Shallot Vinaigrette Dressing – Option 2

  • 3 Tablespoons white wine vinegar
  • 2 Tablespoons shallots minced
  • 2 teaspoons maple syrup
  • 1 teaspoon dijon mustard
  • ½ teaspoon kosher salt
  • Freshly ground pepper
  • 6 Tablespoons olive oil


  • Preheat oven to 400°F. Line a baking sheet with parchment paper and set aside.
  • Cook farro according to directions using chicken or vegetable stock. Drain and set aside.
  • Toss the butternut squash with 1-2 tablespoons of olive oil, salt and pepper. Place on the prepared baking sheet and roast for 20 minutes or until squash is tender. Remove from the oven and set aside to cool.
  • While the squash and farro are cooking, sear the salmon. Place salmon on a plate, season with salt and pepper and allow to come up to room temperature for about 10 minutes.
  • Place olive oil in a heavy-bottomed skillet and heat over medium heat for a couple of minutes. Sear salmon flesh-side down for 3 minutes, until golden brown and crispy. Flip the salmon over and continue to cook for an additional 3 minutes or until desired doneness. Place salmon on a plate.

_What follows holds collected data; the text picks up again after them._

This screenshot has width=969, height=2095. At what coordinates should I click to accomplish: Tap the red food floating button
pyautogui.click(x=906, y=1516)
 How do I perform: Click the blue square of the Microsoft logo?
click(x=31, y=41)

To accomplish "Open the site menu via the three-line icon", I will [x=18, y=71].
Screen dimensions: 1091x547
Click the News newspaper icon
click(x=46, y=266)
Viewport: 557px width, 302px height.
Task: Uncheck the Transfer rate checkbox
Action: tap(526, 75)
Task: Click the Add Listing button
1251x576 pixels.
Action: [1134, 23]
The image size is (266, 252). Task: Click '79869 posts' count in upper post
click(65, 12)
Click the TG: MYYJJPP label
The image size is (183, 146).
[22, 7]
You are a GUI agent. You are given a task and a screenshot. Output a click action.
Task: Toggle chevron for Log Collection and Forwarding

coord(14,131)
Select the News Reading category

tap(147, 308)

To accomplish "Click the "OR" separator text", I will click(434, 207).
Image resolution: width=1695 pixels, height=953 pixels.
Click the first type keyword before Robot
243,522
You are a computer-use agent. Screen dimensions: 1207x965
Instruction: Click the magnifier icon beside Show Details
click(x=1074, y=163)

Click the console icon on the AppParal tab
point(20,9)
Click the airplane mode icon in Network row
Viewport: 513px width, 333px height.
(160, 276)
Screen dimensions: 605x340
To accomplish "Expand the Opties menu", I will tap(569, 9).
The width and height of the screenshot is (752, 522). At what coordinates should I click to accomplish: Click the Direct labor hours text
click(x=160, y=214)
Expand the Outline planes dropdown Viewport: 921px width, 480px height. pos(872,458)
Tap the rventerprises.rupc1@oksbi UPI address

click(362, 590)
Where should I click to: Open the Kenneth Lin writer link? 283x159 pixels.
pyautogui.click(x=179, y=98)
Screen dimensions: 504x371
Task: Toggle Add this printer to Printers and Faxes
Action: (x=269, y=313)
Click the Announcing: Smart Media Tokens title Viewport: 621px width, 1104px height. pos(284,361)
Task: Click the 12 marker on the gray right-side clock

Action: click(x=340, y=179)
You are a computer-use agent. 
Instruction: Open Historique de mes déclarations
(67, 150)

  • Make your dressing: Combine all the ingredients in a jar and shake to combine. Set aside.
  • Make the salad: place farro, squash, toasted walnuts and arugula in a large salad bowl. Drizzle with the dressing and toss. Divide salad between plates. Place salmon on top of salad and sprinkle with pomegranate arils and a drizzle of dressing.